Среди немногих книг, прочитанных им, была одна, написанная двумя русскими писателями, про мошенника по фамилии Бендер, его интриги вокруг владельца крупного состояния были не столь смешны, как это казалось самим авторам. Бендера подводило фиглярство, желание покрасоваться.

Блас Кесада не любил привлекать излишнее внимание.

Он еще в тюрьме понял, что в цитадели дома Сальватьерра остались трещинки. И сейчас обдумывал, как бы через одну из них подобраться к капиталам этой семьи.


— Так ты говоришь, Луис Альберто предлагал Виктории выйти за него замуж? — как бы невзначай спросил Блас у Вивиан за столиком в пустом в эту утреннюю пору зале ресторана.

— Пьяный был!

— Он что, алкоголик?

— Напивается, когда у него возникают проблемы…

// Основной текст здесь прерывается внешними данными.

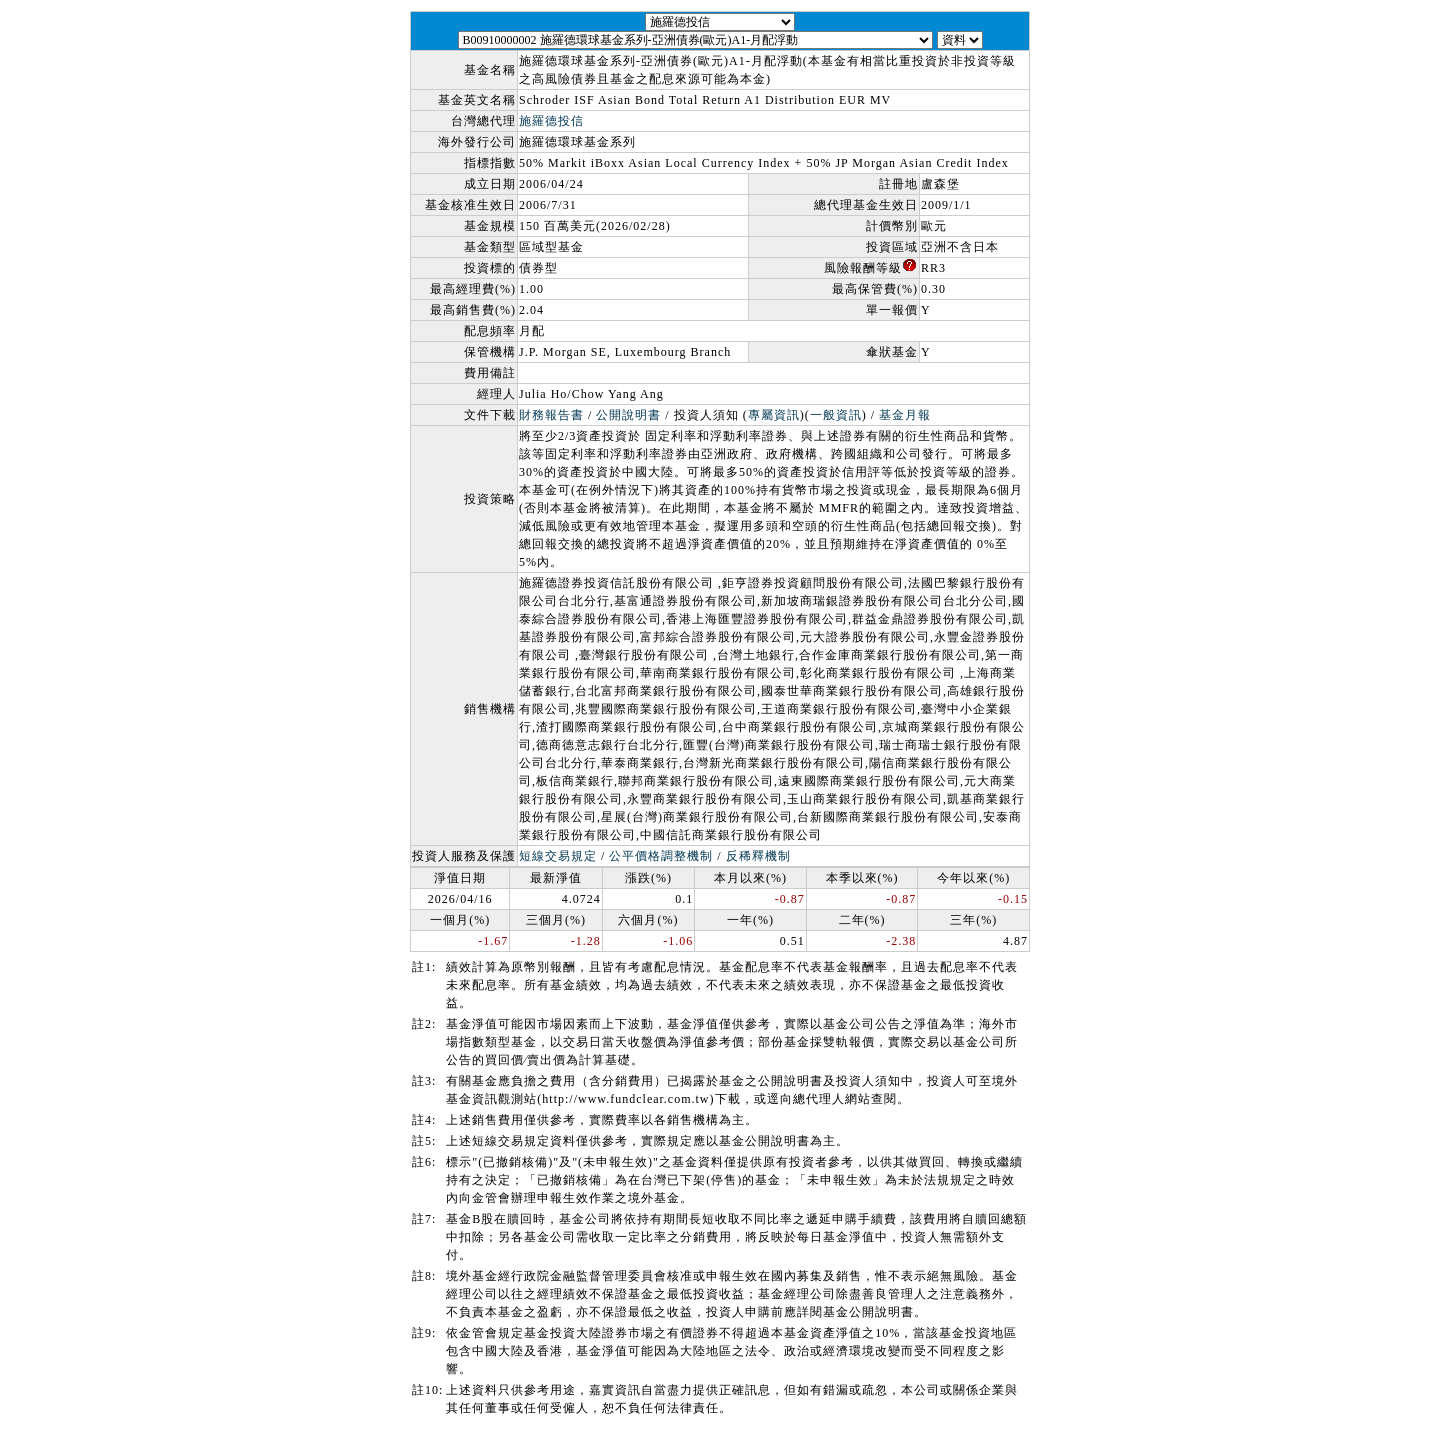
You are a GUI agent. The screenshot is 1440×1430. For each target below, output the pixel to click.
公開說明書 (628, 415)
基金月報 (905, 415)
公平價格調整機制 (661, 856)
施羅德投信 (551, 121)
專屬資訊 (774, 415)
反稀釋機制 (758, 856)
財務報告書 (551, 415)
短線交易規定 (558, 856)
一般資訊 (836, 415)
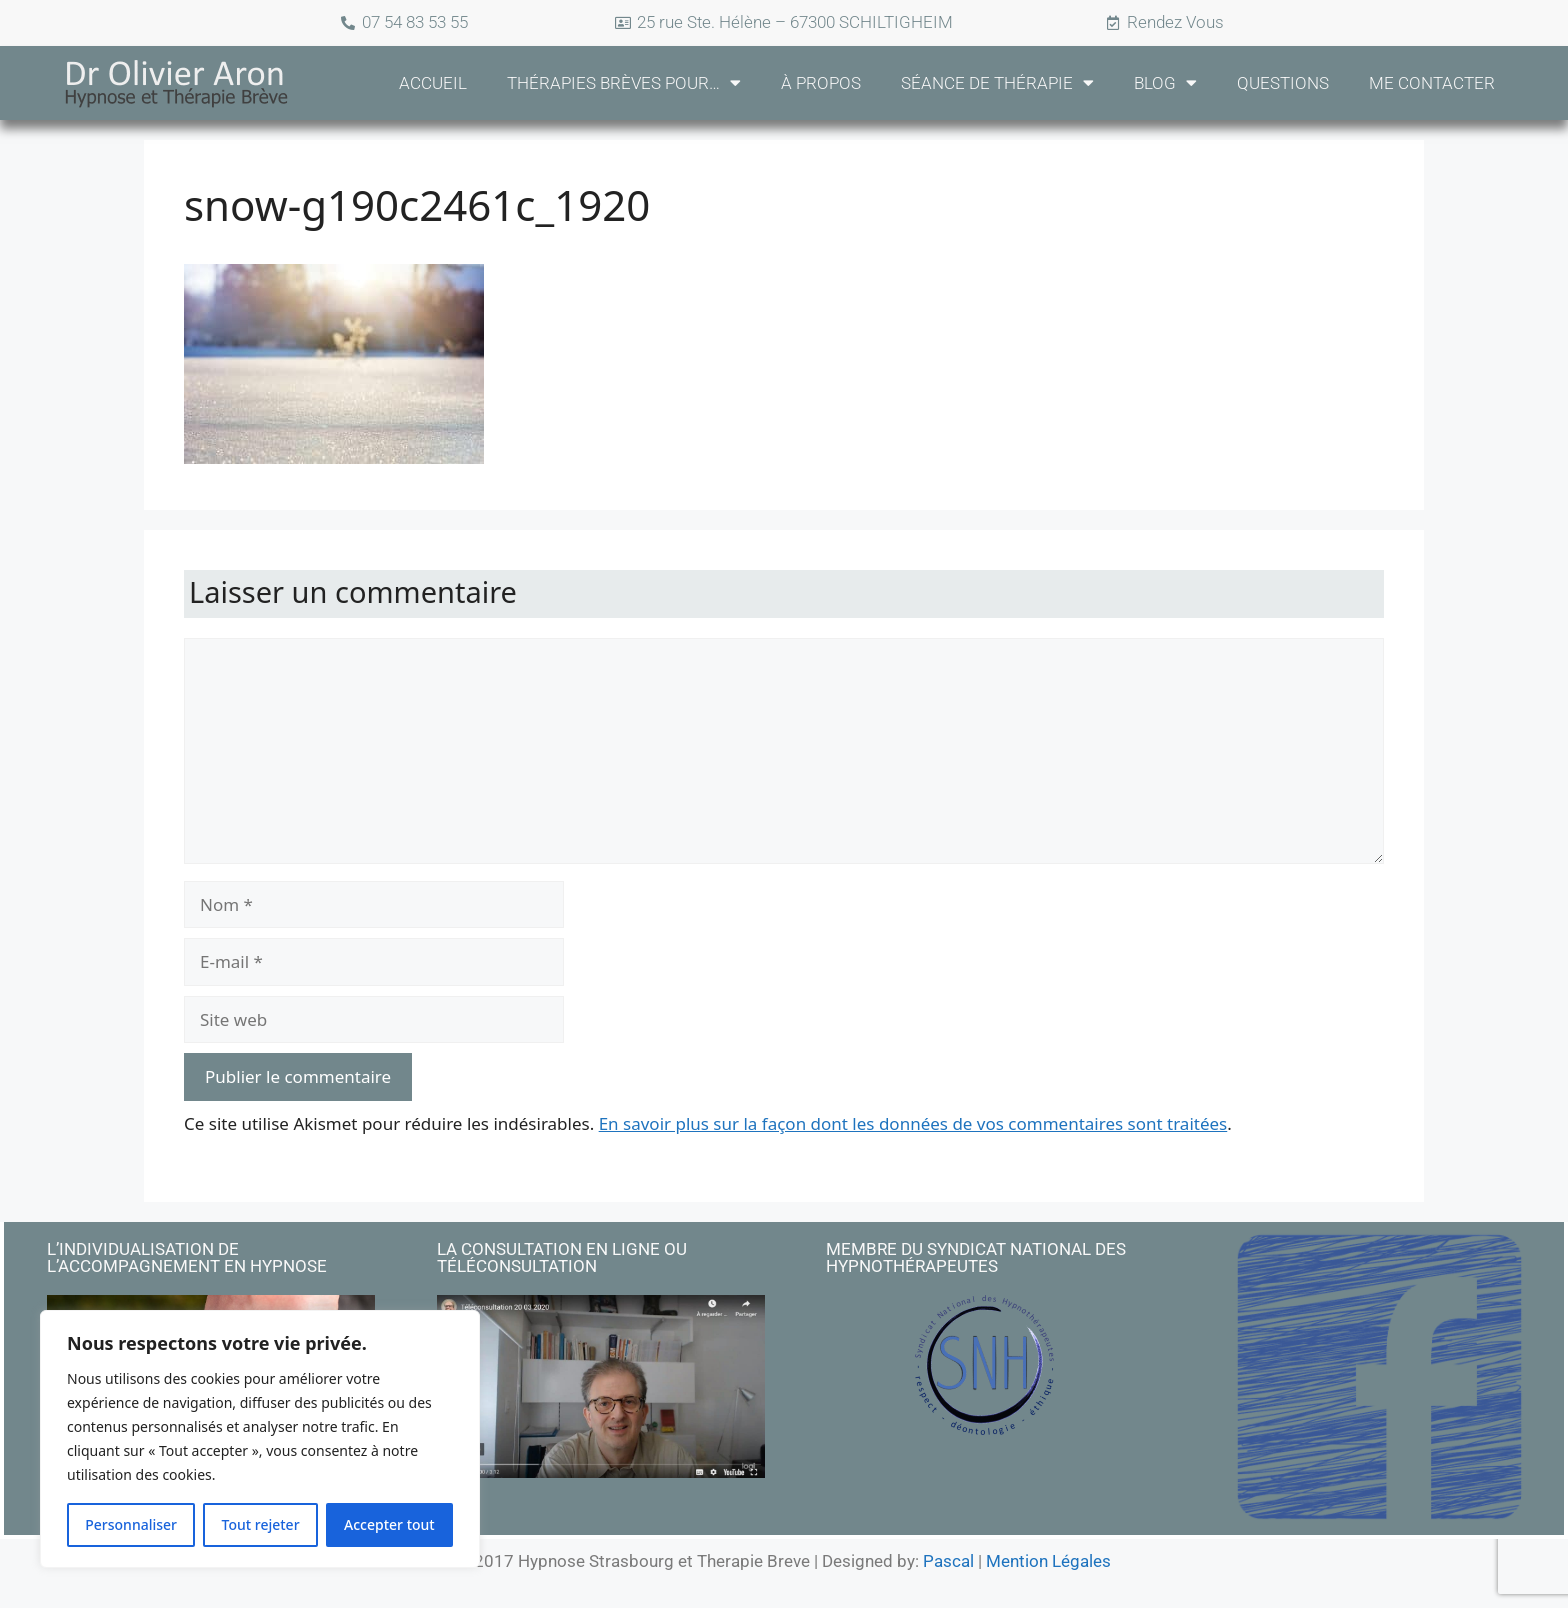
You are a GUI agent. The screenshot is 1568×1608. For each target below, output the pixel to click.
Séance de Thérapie (997, 82)
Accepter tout (389, 1524)
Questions (1283, 83)
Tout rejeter (261, 1524)
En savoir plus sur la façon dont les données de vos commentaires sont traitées (913, 1123)
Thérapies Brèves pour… (624, 82)
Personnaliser (131, 1524)
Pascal (950, 1559)
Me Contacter (1432, 83)
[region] (260, 1439)
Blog (1165, 82)
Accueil (433, 83)
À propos (821, 83)
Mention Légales (1048, 1559)
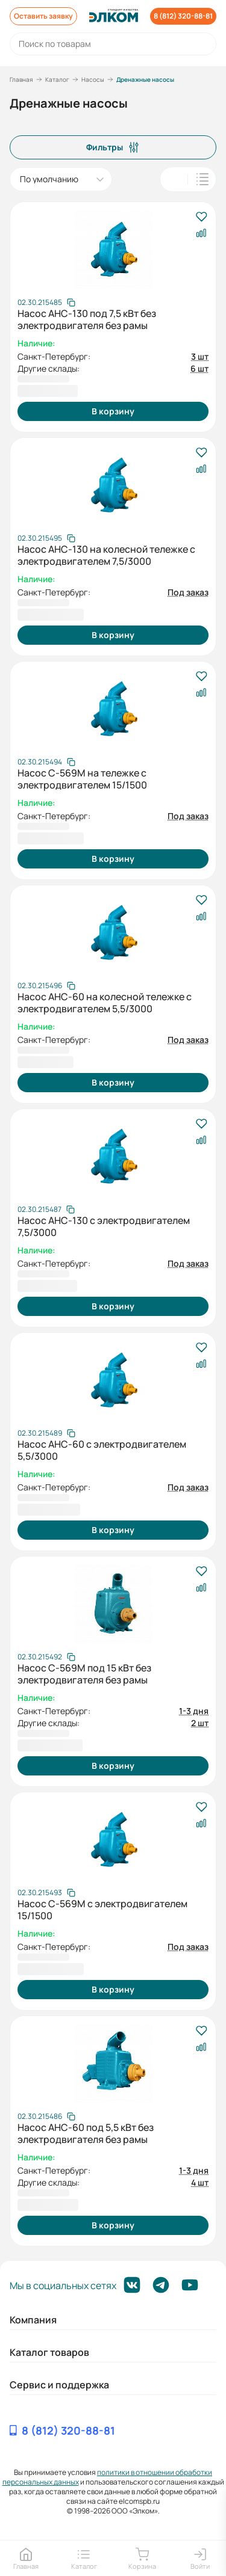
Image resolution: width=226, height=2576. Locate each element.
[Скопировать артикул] (46, 302)
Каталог (57, 79)
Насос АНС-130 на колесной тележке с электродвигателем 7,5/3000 (106, 555)
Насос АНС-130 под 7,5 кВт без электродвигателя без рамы (86, 319)
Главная (21, 79)
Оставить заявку (43, 16)
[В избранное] (201, 217)
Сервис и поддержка (59, 2384)
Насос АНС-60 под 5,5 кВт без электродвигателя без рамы (85, 2133)
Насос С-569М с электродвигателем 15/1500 (102, 1910)
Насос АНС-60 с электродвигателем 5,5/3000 (101, 1450)
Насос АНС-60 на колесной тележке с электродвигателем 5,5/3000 (104, 1003)
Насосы (92, 79)
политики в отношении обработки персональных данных (107, 2477)
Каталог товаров (49, 2352)
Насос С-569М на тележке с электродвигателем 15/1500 (82, 779)
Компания (33, 2319)
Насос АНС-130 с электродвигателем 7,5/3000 (103, 1226)
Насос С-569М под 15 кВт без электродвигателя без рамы (84, 1674)
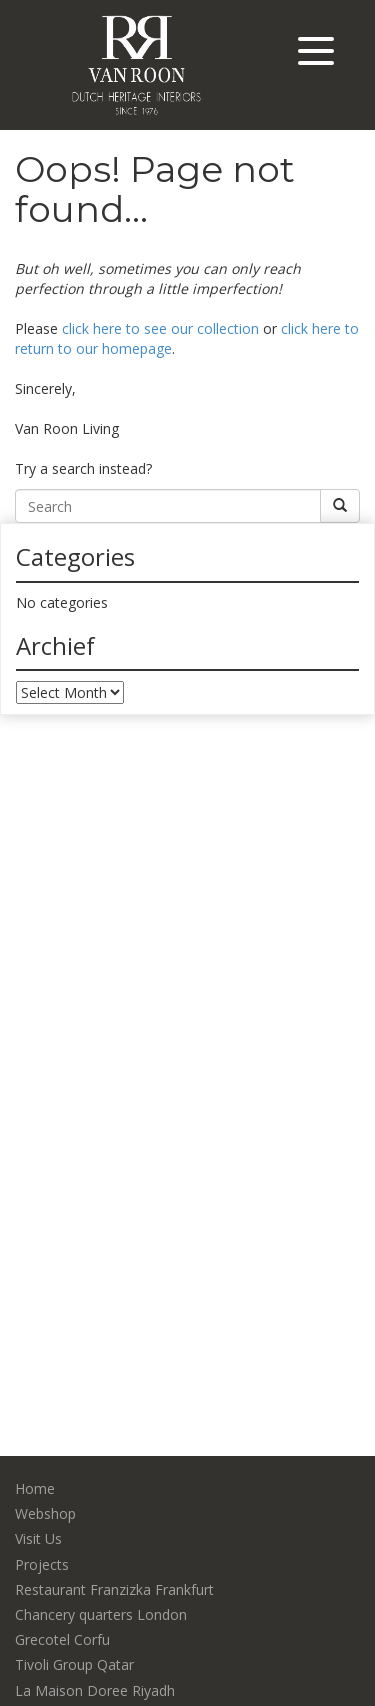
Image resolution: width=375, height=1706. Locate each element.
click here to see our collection (160, 328)
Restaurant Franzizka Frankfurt (114, 1589)
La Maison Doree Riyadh (95, 1690)
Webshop (45, 1513)
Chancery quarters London (101, 1614)
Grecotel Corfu (62, 1639)
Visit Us (38, 1538)
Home (35, 1488)
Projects (42, 1564)
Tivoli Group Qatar (74, 1664)
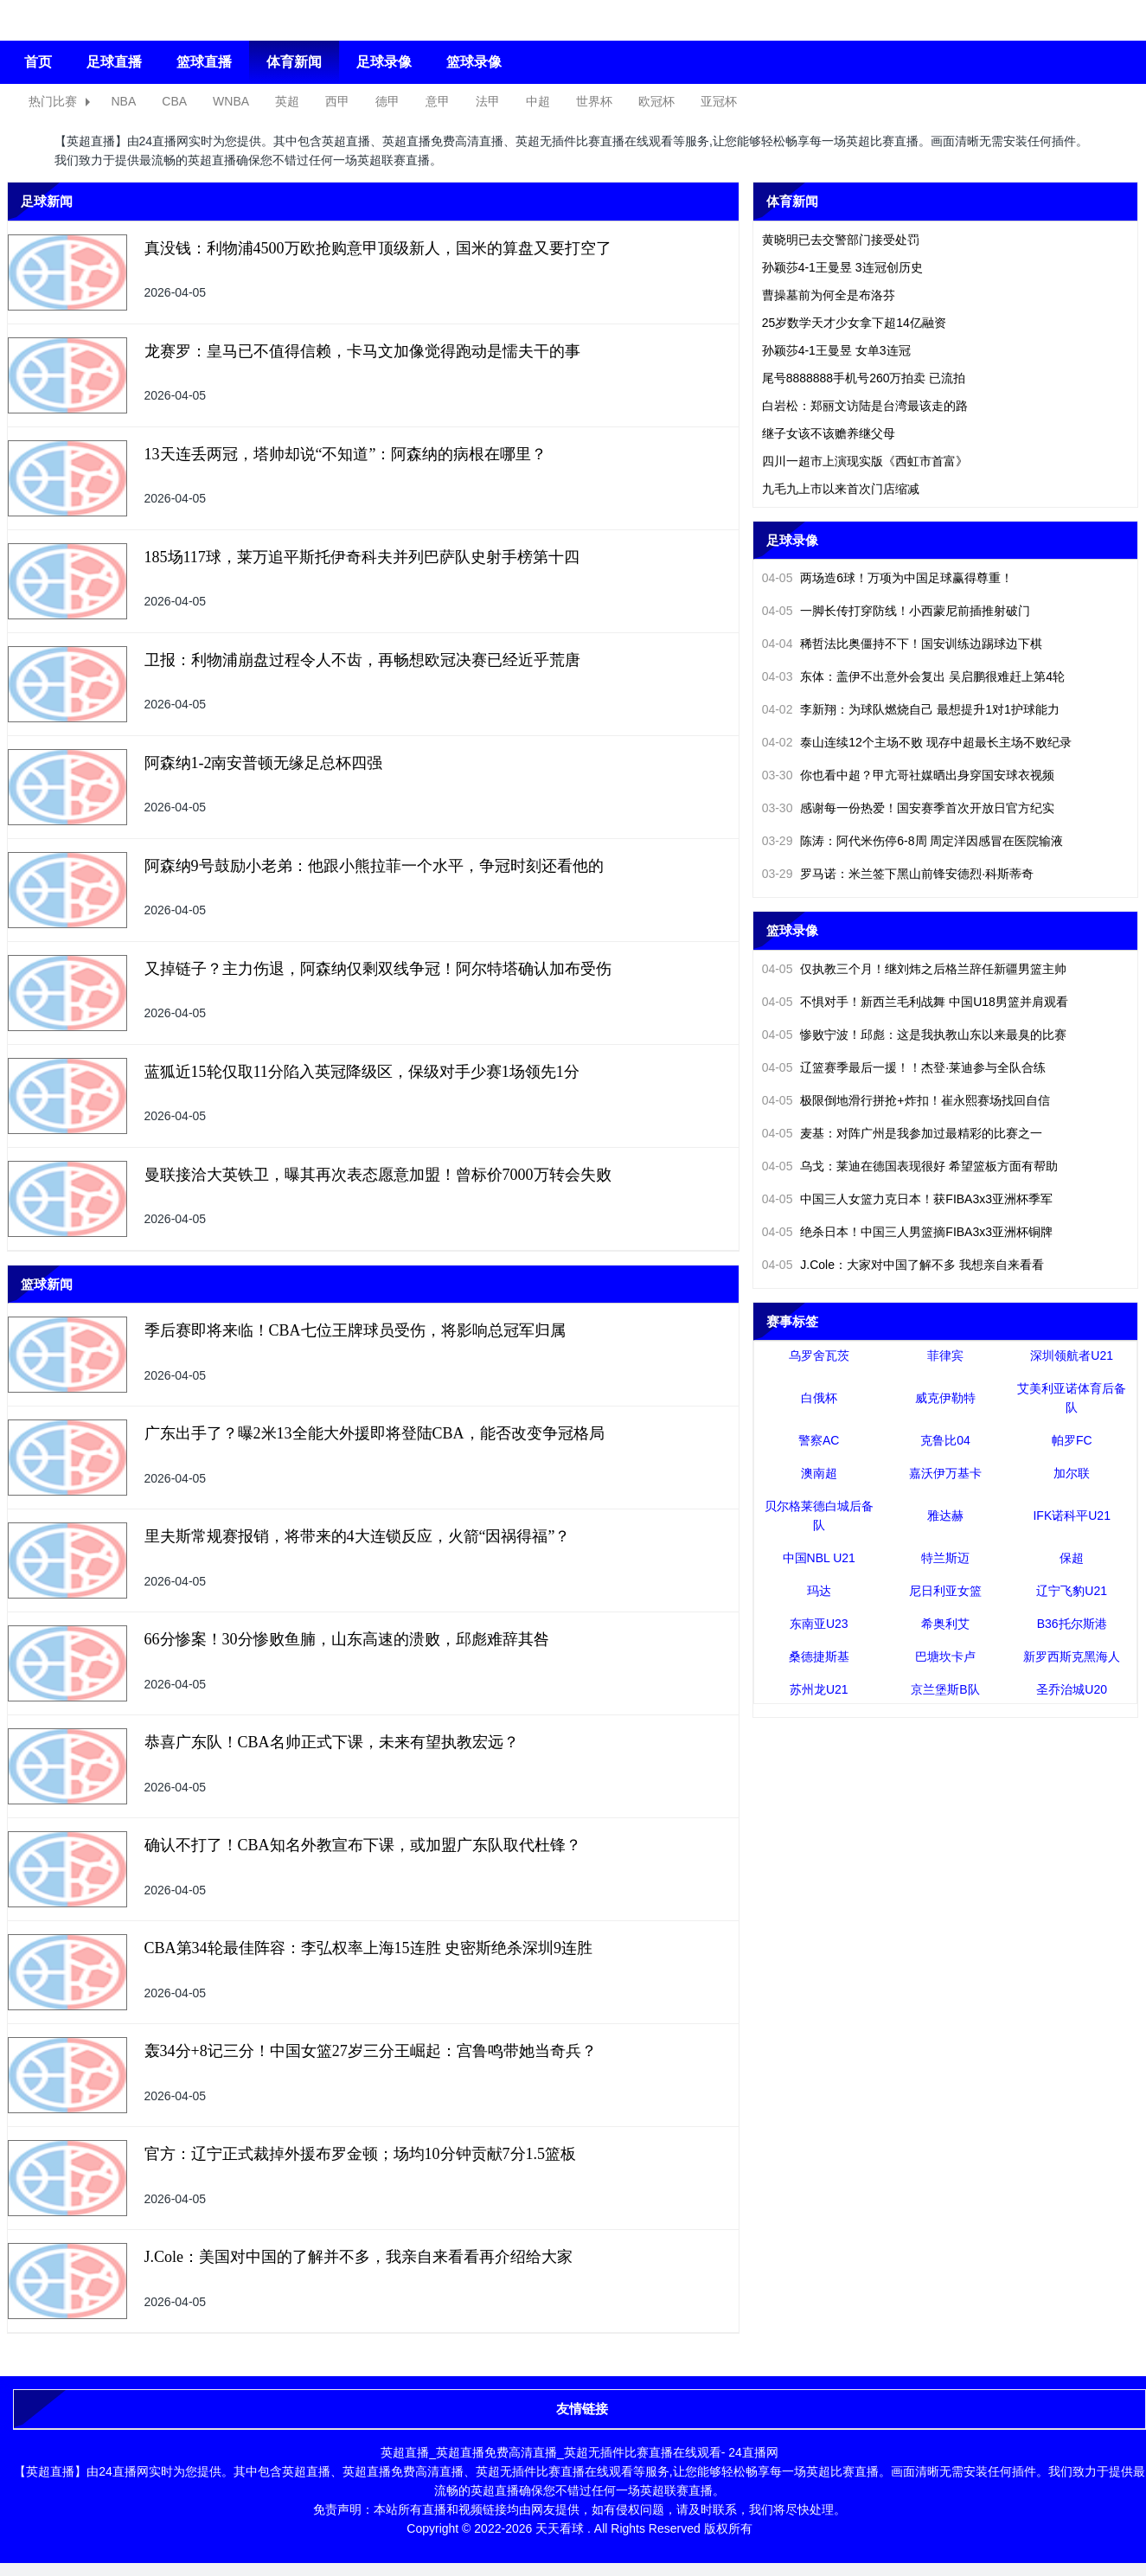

— Ну и какие же у него проблемы?

— Откуда я знаю! В последний раз жену приревновал, а любовник-то сыном ихним оказался! Вот история! Прямо как по телевизору! — Вивиан закатилась смехом так, что даже закашлялась.

— Он ведь иногда заглядывает сюда к Виктории…

— На чашечку кофе по дороге.

— А дома у нее он бывал?

— Вряд ли… Виктория домой никого не приглашает.

— Что так?

— Святая она у нас.

— А ты бывала?

— Один раз. Перед ее переездом на новое место.

— Она что, сменила квартиру?

— К ней какая-то родственница приехала погостить из Бильбао. Виктория сказала, на полгода. В старой квартирке тесновато было.

— Что за родственница?

— Сестра или кузина, не знаю…

— Она с ней бывает здесь?

— Не видела ни разу… А ты почему все о Виктории выпытываешь? Нравится она тебе! — ревниво констатировала Вивиан.

— Мне ты нравишься, — сказал, помолчав, Блас. — Не курила бы эту дрянь, не жрала бы эти таблетки, я бы, может…

— Ты что, серьезно? Так я и завязать могу! Только не похож ты на «министерство здравоохранения».

Блас засмеялся, потрепал Вивиан по щеке. Задумался.

Он все еще не мог понять, растревожился бы Луис Альберто, если бы с Викторией что-нибудь случилось? Ну, скажем…

Репертуар у Бласа Кесады был обширным. Тут главное понять — насколько они привязаны друг к другу.

— Ты сказала своей соседке, чтобы пришла?

— Белинде? Сказала. Она обязательно заглянет.

Глава 20

Марианна никак не могла разобраться в своих нынешних чувствах по отношению к Марисабель.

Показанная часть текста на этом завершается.